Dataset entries
::::::::::
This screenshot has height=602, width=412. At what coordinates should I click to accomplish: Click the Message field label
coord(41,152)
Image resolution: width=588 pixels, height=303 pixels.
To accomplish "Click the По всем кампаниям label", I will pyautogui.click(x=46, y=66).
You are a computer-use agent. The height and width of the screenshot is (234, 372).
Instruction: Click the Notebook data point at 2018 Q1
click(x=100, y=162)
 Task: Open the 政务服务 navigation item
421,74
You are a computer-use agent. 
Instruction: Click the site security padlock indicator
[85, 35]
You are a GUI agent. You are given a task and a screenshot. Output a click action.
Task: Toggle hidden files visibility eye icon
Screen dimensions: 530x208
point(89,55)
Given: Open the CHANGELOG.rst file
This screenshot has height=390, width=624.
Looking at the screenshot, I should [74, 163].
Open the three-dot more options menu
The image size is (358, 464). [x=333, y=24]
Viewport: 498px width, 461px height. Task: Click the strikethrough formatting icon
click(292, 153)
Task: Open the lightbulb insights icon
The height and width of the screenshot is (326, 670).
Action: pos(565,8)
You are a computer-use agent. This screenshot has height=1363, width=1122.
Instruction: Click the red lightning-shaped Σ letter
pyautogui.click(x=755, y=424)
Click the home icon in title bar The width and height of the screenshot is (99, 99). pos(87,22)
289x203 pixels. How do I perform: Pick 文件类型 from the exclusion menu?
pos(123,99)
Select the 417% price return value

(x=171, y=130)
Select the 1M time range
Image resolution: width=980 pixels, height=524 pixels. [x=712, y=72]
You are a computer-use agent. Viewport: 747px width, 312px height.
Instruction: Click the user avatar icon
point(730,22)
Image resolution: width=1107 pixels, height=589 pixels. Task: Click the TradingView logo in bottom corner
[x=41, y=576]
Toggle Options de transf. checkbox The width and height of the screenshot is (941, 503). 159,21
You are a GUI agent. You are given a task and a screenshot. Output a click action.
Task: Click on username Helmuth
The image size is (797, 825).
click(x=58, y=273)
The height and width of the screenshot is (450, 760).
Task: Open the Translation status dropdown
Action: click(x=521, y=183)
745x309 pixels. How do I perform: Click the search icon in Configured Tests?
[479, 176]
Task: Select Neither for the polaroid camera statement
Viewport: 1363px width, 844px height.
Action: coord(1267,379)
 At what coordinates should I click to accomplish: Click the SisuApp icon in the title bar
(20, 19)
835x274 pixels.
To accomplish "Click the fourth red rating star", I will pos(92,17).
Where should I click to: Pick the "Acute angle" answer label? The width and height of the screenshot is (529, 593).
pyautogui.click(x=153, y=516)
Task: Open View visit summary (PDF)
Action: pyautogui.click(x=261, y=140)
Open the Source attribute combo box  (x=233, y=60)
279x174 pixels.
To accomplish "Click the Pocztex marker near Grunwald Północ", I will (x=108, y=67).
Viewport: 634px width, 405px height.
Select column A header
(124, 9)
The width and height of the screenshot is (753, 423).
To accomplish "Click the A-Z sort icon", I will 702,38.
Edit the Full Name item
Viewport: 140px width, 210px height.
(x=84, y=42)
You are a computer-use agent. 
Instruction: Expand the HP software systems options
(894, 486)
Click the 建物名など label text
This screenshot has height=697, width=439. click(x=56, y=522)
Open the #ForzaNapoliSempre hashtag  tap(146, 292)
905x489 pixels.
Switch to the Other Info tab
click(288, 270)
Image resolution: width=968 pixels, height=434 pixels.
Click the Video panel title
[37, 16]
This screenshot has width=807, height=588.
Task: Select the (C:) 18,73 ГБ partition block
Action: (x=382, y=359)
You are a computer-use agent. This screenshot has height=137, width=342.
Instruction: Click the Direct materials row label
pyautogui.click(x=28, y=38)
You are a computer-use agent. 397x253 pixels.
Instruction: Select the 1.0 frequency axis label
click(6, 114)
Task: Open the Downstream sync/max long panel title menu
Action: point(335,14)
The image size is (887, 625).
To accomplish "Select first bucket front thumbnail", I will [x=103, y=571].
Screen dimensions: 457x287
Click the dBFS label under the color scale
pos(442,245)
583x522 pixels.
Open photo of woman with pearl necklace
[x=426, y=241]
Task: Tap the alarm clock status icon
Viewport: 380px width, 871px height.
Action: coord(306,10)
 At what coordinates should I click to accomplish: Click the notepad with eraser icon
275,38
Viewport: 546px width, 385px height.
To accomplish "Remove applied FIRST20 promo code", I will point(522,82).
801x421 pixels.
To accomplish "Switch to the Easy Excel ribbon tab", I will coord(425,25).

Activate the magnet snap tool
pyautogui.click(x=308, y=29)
::::::::::
Could you reproduce every record exactly as it appears?

This screenshot has height=602, width=412. At what coordinates should I click to accomplish: Click the Message field label
coord(41,152)
Image resolution: width=588 pixels, height=303 pixels.
To accomplish "Click the По всем кампаниям label", I will pyautogui.click(x=46, y=66).
You are a computer-use agent. The height and width of the screenshot is (234, 372).
Instruction: Click the Notebook data point at 2018 Q1
click(x=100, y=162)
 Task: Open the 政务服务 navigation item
421,74
You are a computer-use agent. 
Instruction: Click the site security padlock indicator
[85, 35]
You are a GUI agent. You are given a task and a screenshot. Output a click action.
Task: Toggle hidden files visibility eye icon
Screen dimensions: 530x208
point(89,55)
Given: Open the CHANGELOG.rst file
This screenshot has height=390, width=624.
Looking at the screenshot, I should [74, 163].
Open the three-dot more options menu
The image size is (358, 464). [x=333, y=24]
Viewport: 498px width, 461px height. Task: Click the strikethrough formatting icon
click(292, 153)
Task: Open the lightbulb insights icon
The height and width of the screenshot is (326, 670).
Action: pos(565,8)
You are a computer-use agent. This screenshot has height=1363, width=1122.
Instruction: Click the red lightning-shaped Σ letter
pyautogui.click(x=755, y=424)
Click the home icon in title bar The width and height of the screenshot is (99, 99). pos(87,22)
289x203 pixels. How do I perform: Pick 文件类型 from the exclusion menu?
pos(123,99)
Select the 417% price return value

(x=171, y=130)
Select the 1M time range
Image resolution: width=980 pixels, height=524 pixels. [x=712, y=72]
You are a computer-use agent. Viewport: 747px width, 312px height.
Instruction: Click the user avatar icon
point(730,22)
Image resolution: width=1107 pixels, height=589 pixels. Task: Click the TradingView logo in bottom corner
[x=41, y=576]
Toggle Options de transf. checkbox The width and height of the screenshot is (941, 503). 159,21
You are a GUI agent. You are given a task and a screenshot. Output a click action.
Task: Click on username Helmuth
The image size is (797, 825).
click(x=58, y=273)
The height and width of the screenshot is (450, 760).
Task: Open the Translation status dropdown
Action: click(x=521, y=183)
745x309 pixels. How do I perform: Click the search icon in Configured Tests?
[479, 176]
Task: Select Neither for the polaroid camera statement
Viewport: 1363px width, 844px height.
Action: coord(1267,379)
 At what coordinates should I click to accomplish: Click the SisuApp icon in the title bar
(20, 19)
835x274 pixels.
To accomplish "Click the fourth red rating star", I will pos(92,17).
Where should I click to: Pick the "Acute angle" answer label? The width and height of the screenshot is (529, 593).
pyautogui.click(x=153, y=516)
Task: Open View visit summary (PDF)
Action: pyautogui.click(x=261, y=140)
Open the Source attribute combo box  (x=233, y=60)
279x174 pixels.
To accomplish "Click the Pocztex marker near Grunwald Północ", I will (x=108, y=67).
Viewport: 634px width, 405px height.
Select column A header
(124, 9)
The width and height of the screenshot is (753, 423).
To accomplish "Click the A-Z sort icon", I will 702,38.
Edit the Full Name item
Viewport: 140px width, 210px height.
(x=84, y=42)
You are a computer-use agent. 
Instruction: Expand the HP software systems options
(894, 486)
Click the 建物名など label text
This screenshot has height=697, width=439. click(x=56, y=522)
Open the #ForzaNapoliSempre hashtag  tap(146, 292)
905x489 pixels.
Switch to the Other Info tab
click(288, 270)
Image resolution: width=968 pixels, height=434 pixels.
Click the Video panel title
[37, 16]
This screenshot has width=807, height=588.
Task: Select the (C:) 18,73 ГБ partition block
Action: (x=382, y=359)
You are a computer-use agent. This screenshot has height=137, width=342.
Instruction: Click the Direct materials row label
pyautogui.click(x=28, y=38)
You are a computer-use agent. 397x253 pixels.
Instruction: Select the 1.0 frequency axis label
click(6, 114)
Task: Open the Downstream sync/max long panel title menu
Action: point(335,14)
The image size is (887, 625).
To accomplish "Select first bucket front thumbnail", I will [x=103, y=571].
Screen dimensions: 457x287
Click the dBFS label under the color scale
pos(442,245)
583x522 pixels.
Open photo of woman with pearl necklace
[x=426, y=241]
Task: Tap the alarm clock status icon
Viewport: 380px width, 871px height.
Action: coord(306,10)
 At what coordinates should I click to accomplish: Click the notepad with eraser icon
275,38
Viewport: 546px width, 385px height.
To accomplish "Remove applied FIRST20 promo code", I will point(522,82).
801x421 pixels.
To accomplish "Switch to the Easy Excel ribbon tab", I will coord(425,25).

Activate the magnet snap tool
pyautogui.click(x=308, y=29)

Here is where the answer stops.